Copy the records below word for word, changing nothing.

=== TASK MATERIAL ===
━━━
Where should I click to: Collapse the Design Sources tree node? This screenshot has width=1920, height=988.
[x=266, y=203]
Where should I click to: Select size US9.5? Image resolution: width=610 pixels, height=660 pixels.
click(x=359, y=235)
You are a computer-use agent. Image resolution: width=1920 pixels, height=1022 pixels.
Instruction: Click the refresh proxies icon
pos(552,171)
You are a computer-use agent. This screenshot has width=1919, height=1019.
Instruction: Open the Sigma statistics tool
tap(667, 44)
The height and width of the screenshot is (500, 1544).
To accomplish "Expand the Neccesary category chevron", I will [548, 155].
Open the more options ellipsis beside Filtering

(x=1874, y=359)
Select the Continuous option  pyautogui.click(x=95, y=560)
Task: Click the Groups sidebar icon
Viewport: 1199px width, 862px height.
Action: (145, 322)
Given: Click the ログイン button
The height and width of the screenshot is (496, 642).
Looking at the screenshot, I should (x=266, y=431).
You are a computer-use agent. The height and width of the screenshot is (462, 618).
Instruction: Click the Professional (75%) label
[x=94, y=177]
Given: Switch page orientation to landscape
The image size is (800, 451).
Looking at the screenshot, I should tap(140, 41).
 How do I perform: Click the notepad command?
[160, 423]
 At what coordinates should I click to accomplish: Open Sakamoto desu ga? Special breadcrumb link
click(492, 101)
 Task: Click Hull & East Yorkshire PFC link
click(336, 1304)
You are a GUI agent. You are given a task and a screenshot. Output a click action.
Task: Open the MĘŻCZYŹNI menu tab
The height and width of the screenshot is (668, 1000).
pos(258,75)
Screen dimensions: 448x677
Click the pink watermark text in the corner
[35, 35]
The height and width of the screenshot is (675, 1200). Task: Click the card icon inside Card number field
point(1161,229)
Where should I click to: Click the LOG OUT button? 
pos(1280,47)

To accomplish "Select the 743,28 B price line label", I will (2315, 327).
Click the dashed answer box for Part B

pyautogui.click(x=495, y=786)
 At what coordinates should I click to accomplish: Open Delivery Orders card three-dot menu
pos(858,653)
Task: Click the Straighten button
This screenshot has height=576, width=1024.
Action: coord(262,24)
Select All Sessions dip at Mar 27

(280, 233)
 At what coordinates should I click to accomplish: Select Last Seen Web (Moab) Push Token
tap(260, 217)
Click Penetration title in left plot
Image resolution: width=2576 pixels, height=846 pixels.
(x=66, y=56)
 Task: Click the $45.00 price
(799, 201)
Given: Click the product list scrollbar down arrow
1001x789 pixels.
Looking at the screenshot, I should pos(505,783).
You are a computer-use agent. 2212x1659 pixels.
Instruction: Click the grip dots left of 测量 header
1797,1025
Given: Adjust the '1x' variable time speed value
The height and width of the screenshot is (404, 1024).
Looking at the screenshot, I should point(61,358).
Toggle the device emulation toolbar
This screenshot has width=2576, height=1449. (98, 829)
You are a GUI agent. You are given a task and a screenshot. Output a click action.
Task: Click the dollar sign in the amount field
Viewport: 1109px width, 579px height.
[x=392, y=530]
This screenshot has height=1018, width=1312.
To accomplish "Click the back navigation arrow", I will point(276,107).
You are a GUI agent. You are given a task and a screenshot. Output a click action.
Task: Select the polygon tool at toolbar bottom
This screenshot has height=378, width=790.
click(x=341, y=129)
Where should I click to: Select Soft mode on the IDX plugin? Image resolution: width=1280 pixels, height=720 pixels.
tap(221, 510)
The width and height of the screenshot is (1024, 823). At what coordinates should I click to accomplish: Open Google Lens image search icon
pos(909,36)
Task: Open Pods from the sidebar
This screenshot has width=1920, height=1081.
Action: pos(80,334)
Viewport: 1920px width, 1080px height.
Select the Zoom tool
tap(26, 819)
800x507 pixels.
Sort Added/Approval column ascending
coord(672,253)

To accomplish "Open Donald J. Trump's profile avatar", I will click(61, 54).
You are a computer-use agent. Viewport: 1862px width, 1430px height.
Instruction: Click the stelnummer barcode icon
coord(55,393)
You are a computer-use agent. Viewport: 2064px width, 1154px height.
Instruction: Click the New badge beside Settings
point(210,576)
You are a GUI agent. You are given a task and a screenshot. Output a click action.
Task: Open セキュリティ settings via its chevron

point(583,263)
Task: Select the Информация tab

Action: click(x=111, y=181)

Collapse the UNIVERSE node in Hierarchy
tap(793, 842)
━━━
=== RESPONSE ===
Where should I click to: Collapse the Design Sources tree node? This screenshot has width=1920, height=988.
[x=266, y=203]
Where should I click to: Select size US9.5? Image resolution: width=610 pixels, height=660 pixels.
click(x=359, y=235)
You are a computer-use agent. Image resolution: width=1920 pixels, height=1022 pixels.
Instruction: Click the refresh proxies icon
pos(552,171)
You are a computer-use agent. This screenshot has width=1919, height=1019.
Instruction: Open the Sigma statistics tool
tap(667, 44)
The height and width of the screenshot is (500, 1544).
To accomplish "Expand the Neccesary category chevron", I will [548, 155].
Open the more options ellipsis beside Filtering

(x=1874, y=359)
Select the Continuous option  pyautogui.click(x=95, y=560)
Task: Click the Groups sidebar icon
Viewport: 1199px width, 862px height.
Action: (145, 322)
Given: Click the ログイン button
The height and width of the screenshot is (496, 642).
Looking at the screenshot, I should (x=266, y=431).
You are a computer-use agent. The height and width of the screenshot is (462, 618).
Instruction: Click the Professional (75%) label
[x=94, y=177]
Given: Switch page orientation to landscape
The image size is (800, 451).
Looking at the screenshot, I should tap(140, 41).
 How do I perform: Click the notepad command?
[160, 423]
 At what coordinates should I click to accomplish: Open Sakamoto desu ga? Special breadcrumb link
click(492, 101)
 Task: Click Hull & East Yorkshire PFC link
click(336, 1304)
You are a GUI agent. You are given a task and a screenshot. Output a click action.
Task: Open the MĘŻCZYŹNI menu tab
The height and width of the screenshot is (668, 1000).
pos(258,75)
Screen dimensions: 448x677
Click the pink watermark text in the corner
[35, 35]
The height and width of the screenshot is (675, 1200). Task: Click the card icon inside Card number field
point(1161,229)
Where should I click to: Click the LOG OUT button? 
pos(1280,47)

To accomplish "Select the 743,28 B price line label", I will (2315, 327).
Click the dashed answer box for Part B

pyautogui.click(x=495, y=786)
 At what coordinates should I click to accomplish: Open Delivery Orders card three-dot menu
pos(858,653)
Task: Click the Straighten button
This screenshot has height=576, width=1024.
Action: coord(262,24)
Select All Sessions dip at Mar 27

(280, 233)
 At what coordinates should I click to accomplish: Select Last Seen Web (Moab) Push Token
tap(260, 217)
Click Penetration title in left plot
Image resolution: width=2576 pixels, height=846 pixels.
(x=66, y=56)
 Task: Click the $45.00 price
(799, 201)
Given: Click the product list scrollbar down arrow
1001x789 pixels.
Looking at the screenshot, I should pos(505,783).
You are a computer-use agent. 2212x1659 pixels.
Instruction: Click the grip dots left of 测量 header
1797,1025
Given: Adjust the '1x' variable time speed value
The height and width of the screenshot is (404, 1024).
Looking at the screenshot, I should point(61,358).
Toggle the device emulation toolbar
This screenshot has width=2576, height=1449. (98, 829)
You are a GUI agent. You are given a task and a screenshot. Output a click action.
Task: Click the dollar sign in the amount field
Viewport: 1109px width, 579px height.
[x=392, y=530]
This screenshot has height=1018, width=1312.
To accomplish "Click the back navigation arrow", I will point(276,107).
You are a GUI agent. You are given a task and a screenshot. Output a click action.
Task: Select the polygon tool at toolbar bottom
This screenshot has height=378, width=790.
click(x=341, y=129)
Where should I click to: Select Soft mode on the IDX plugin? Image resolution: width=1280 pixels, height=720 pixels.
tap(221, 510)
The width and height of the screenshot is (1024, 823). At what coordinates should I click to accomplish: Open Google Lens image search icon
pos(909,36)
Task: Open Pods from the sidebar
This screenshot has width=1920, height=1081.
Action: pos(80,334)
Viewport: 1920px width, 1080px height.
Select the Zoom tool
tap(26, 819)
800x507 pixels.
Sort Added/Approval column ascending
coord(672,253)

To accomplish "Open Donald J. Trump's profile avatar", I will click(61, 54).
You are a computer-use agent. Viewport: 1862px width, 1430px height.
Instruction: Click the stelnummer barcode icon
coord(55,393)
You are a computer-use agent. Viewport: 2064px width, 1154px height.
Instruction: Click the New badge beside Settings
point(210,576)
You are a GUI agent. You are given a task and a screenshot. Output a click action.
Task: Open セキュリティ settings via its chevron

point(583,263)
Task: Select the Информация tab

Action: click(x=111, y=181)

Collapse the UNIVERSE node in Hierarchy
tap(793, 842)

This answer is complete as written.